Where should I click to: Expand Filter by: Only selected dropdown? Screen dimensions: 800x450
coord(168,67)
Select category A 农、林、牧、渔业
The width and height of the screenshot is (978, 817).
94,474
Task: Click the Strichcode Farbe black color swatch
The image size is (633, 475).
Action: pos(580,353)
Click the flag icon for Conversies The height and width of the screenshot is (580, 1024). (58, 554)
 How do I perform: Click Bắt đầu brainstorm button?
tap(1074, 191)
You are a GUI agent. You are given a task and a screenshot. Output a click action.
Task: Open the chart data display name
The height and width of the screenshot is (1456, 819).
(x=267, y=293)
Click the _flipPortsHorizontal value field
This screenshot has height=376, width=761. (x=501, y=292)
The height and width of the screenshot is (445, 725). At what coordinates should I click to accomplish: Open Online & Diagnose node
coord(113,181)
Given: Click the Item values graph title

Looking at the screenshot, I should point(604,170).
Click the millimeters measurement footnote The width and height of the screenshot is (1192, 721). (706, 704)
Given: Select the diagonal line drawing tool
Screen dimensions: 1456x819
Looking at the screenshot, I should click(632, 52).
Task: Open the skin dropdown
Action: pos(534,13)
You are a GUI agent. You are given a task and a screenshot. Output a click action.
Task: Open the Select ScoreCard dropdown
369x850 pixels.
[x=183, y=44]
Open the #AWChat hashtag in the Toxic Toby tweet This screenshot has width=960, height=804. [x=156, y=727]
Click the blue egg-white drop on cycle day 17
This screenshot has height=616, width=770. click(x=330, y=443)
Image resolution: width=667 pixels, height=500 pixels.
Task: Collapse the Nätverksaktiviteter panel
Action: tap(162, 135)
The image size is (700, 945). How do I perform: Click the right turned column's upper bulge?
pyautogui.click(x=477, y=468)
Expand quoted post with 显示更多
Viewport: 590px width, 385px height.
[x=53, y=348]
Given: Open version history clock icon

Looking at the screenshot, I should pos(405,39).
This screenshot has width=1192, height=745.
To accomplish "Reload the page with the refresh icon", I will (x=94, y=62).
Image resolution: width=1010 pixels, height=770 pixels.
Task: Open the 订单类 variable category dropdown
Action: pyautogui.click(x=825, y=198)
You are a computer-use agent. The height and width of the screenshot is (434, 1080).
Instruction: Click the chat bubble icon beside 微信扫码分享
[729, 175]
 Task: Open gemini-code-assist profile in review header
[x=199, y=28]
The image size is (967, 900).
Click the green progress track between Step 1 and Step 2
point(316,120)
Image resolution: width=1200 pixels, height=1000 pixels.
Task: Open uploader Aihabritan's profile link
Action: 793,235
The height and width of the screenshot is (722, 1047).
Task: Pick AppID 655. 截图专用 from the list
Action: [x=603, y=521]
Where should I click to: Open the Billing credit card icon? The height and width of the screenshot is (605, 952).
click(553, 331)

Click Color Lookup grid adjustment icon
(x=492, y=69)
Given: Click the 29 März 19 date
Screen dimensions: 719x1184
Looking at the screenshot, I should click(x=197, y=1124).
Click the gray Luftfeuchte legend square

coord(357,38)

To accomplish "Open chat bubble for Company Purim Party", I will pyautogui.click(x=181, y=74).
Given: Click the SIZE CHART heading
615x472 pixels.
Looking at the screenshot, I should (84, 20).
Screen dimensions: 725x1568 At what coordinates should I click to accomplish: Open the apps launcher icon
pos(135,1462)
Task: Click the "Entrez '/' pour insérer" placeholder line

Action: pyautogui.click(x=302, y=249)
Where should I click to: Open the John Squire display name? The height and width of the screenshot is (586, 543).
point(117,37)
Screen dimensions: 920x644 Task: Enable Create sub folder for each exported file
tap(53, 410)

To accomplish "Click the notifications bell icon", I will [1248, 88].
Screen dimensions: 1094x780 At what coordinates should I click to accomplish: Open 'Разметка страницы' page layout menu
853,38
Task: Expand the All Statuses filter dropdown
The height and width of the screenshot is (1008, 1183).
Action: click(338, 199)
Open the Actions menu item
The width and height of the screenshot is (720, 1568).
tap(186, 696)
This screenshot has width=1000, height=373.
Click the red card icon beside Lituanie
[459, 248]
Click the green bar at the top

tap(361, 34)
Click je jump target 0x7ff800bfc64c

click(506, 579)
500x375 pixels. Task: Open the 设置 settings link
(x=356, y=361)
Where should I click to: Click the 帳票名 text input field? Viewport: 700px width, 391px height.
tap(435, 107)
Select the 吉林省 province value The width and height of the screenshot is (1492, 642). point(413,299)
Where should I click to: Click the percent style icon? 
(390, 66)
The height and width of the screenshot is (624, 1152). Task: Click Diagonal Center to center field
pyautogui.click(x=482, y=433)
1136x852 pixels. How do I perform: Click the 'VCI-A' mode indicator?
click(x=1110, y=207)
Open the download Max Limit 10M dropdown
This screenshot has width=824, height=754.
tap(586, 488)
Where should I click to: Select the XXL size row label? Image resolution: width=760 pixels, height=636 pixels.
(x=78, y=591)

Work to be completed:
An exact copy of the data is needed.

Reply to the task:
Where should I click to: Expand Filter by: Only selected dropdown? Screen dimensions: 800x450
coord(168,67)
Select category A 农、林、牧、渔业
The width and height of the screenshot is (978, 817).
94,474
Task: Click the Strichcode Farbe black color swatch
The image size is (633, 475).
Action: pos(580,353)
Click the flag icon for Conversies The height and width of the screenshot is (580, 1024). (58, 554)
 How do I perform: Click Bắt đầu brainstorm button?
tap(1074, 191)
You are a GUI agent. You are given a task and a screenshot. Output a click action.
Task: Open the chart data display name
The height and width of the screenshot is (1456, 819).
(x=267, y=293)
Click the _flipPortsHorizontal value field
This screenshot has height=376, width=761. (x=501, y=292)
The height and width of the screenshot is (445, 725). At what coordinates should I click to accomplish: Open Online & Diagnose node
coord(113,181)
Given: Click the Item values graph title

Looking at the screenshot, I should point(604,170).
Click the millimeters measurement footnote The width and height of the screenshot is (1192, 721). (706, 704)
Given: Select the diagonal line drawing tool
Screen dimensions: 1456x819
Looking at the screenshot, I should click(632, 52).
Task: Open the skin dropdown
Action: pos(534,13)
You are a GUI agent. You are given a task and a screenshot. Output a click action.
Task: Open the Select ScoreCard dropdown
369x850 pixels.
[x=183, y=44]
Open the #AWChat hashtag in the Toxic Toby tweet This screenshot has width=960, height=804. [x=156, y=727]
Click the blue egg-white drop on cycle day 17
This screenshot has height=616, width=770. click(x=330, y=443)
Image resolution: width=667 pixels, height=500 pixels.
Task: Collapse the Nätverksaktiviteter panel
Action: tap(162, 135)
The image size is (700, 945). How do I perform: Click the right turned column's upper bulge?
pyautogui.click(x=477, y=468)
Expand quoted post with 显示更多
Viewport: 590px width, 385px height.
[x=53, y=348]
Given: Open version history clock icon

Looking at the screenshot, I should pos(405,39).
This screenshot has width=1192, height=745.
To accomplish "Reload the page with the refresh icon", I will (x=94, y=62).
Image resolution: width=1010 pixels, height=770 pixels.
Task: Open the 订单类 variable category dropdown
Action: pyautogui.click(x=825, y=198)
You are a computer-use agent. The height and width of the screenshot is (434, 1080).
Instruction: Click the chat bubble icon beside 微信扫码分享
[729, 175]
 Task: Open gemini-code-assist profile in review header
[x=199, y=28]
The image size is (967, 900).
Click the green progress track between Step 1 and Step 2
point(316,120)
Image resolution: width=1200 pixels, height=1000 pixels.
Task: Open uploader Aihabritan's profile link
Action: 793,235
The height and width of the screenshot is (722, 1047).
Task: Pick AppID 655. 截图专用 from the list
Action: [x=603, y=521]
Where should I click to: Open the Billing credit card icon? The height and width of the screenshot is (605, 952).
click(553, 331)

Click Color Lookup grid adjustment icon
(x=492, y=69)
Given: Click the 29 März 19 date
Screen dimensions: 719x1184
Looking at the screenshot, I should click(x=197, y=1124).
Click the gray Luftfeuchte legend square

coord(357,38)

To accomplish "Open chat bubble for Company Purim Party", I will pyautogui.click(x=181, y=74).
Given: Click the SIZE CHART heading
615x472 pixels.
Looking at the screenshot, I should (84, 20).
Screen dimensions: 725x1568 At what coordinates should I click to accomplish: Open the apps launcher icon
pos(135,1462)
Task: Click the "Entrez '/' pour insérer" placeholder line

Action: pyautogui.click(x=302, y=249)
Where should I click to: Open the John Squire display name? The height and width of the screenshot is (586, 543).
point(117,37)
Screen dimensions: 920x644 Task: Enable Create sub folder for each exported file
tap(53, 410)

To accomplish "Click the notifications bell icon", I will [1248, 88].
Screen dimensions: 1094x780 At what coordinates should I click to accomplish: Open 'Разметка страницы' page layout menu
853,38
Task: Expand the All Statuses filter dropdown
The height and width of the screenshot is (1008, 1183).
Action: click(338, 199)
Open the Actions menu item
The width and height of the screenshot is (720, 1568).
tap(186, 696)
This screenshot has width=1000, height=373.
Click the red card icon beside Lituanie
[459, 248]
Click the green bar at the top

tap(361, 34)
Click je jump target 0x7ff800bfc64c

click(506, 579)
500x375 pixels. Task: Open the 设置 settings link
(x=356, y=361)
Where should I click to: Click the 帳票名 text input field? Viewport: 700px width, 391px height.
tap(435, 107)
Select the 吉林省 province value The width and height of the screenshot is (1492, 642). point(413,299)
Where should I click to: Click the percent style icon? 
(390, 66)
The height and width of the screenshot is (624, 1152). Task: Click Diagonal Center to center field
pyautogui.click(x=482, y=433)
1136x852 pixels. How do I perform: Click the 'VCI-A' mode indicator?
click(x=1110, y=207)
Open the download Max Limit 10M dropdown
This screenshot has width=824, height=754.
tap(586, 488)
Where should I click to: Select the XXL size row label? Image resolution: width=760 pixels, height=636 pixels.
(x=78, y=591)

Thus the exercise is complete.